▶ [Exercise]: Copy word for word the lines between the one containing "You are a GUI" and the one containing "The image size is (1160, 682).", inclusive.

▶ [Task inputs]:

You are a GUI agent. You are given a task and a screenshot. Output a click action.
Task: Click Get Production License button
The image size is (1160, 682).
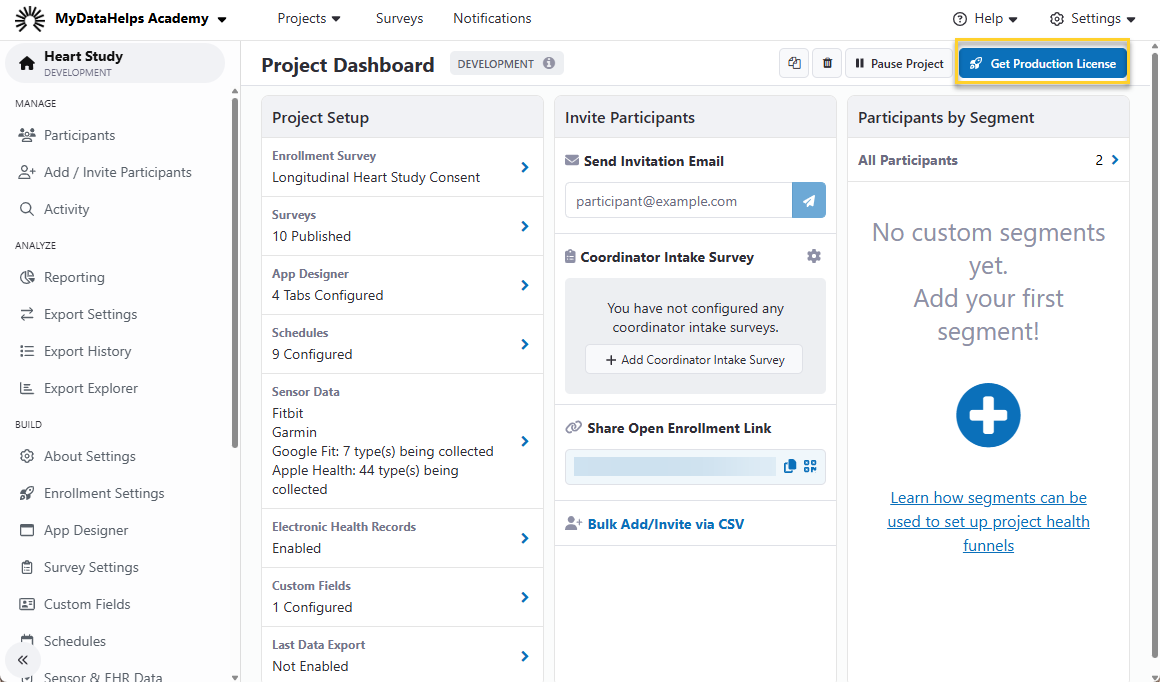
...
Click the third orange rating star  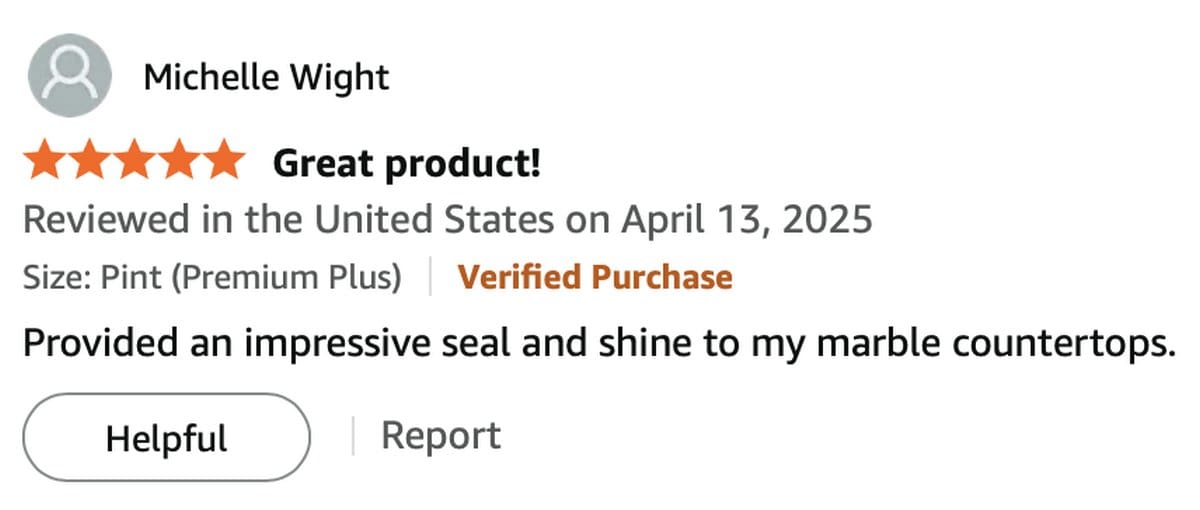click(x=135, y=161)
...
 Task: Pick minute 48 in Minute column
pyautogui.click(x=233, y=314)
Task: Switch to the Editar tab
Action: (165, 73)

▶ [Response to this exercise]:
You are a GUI agent. You are given a task and a screenshot. Output a click action.
Task: Click Get Production License button
The image size is (1160, 682).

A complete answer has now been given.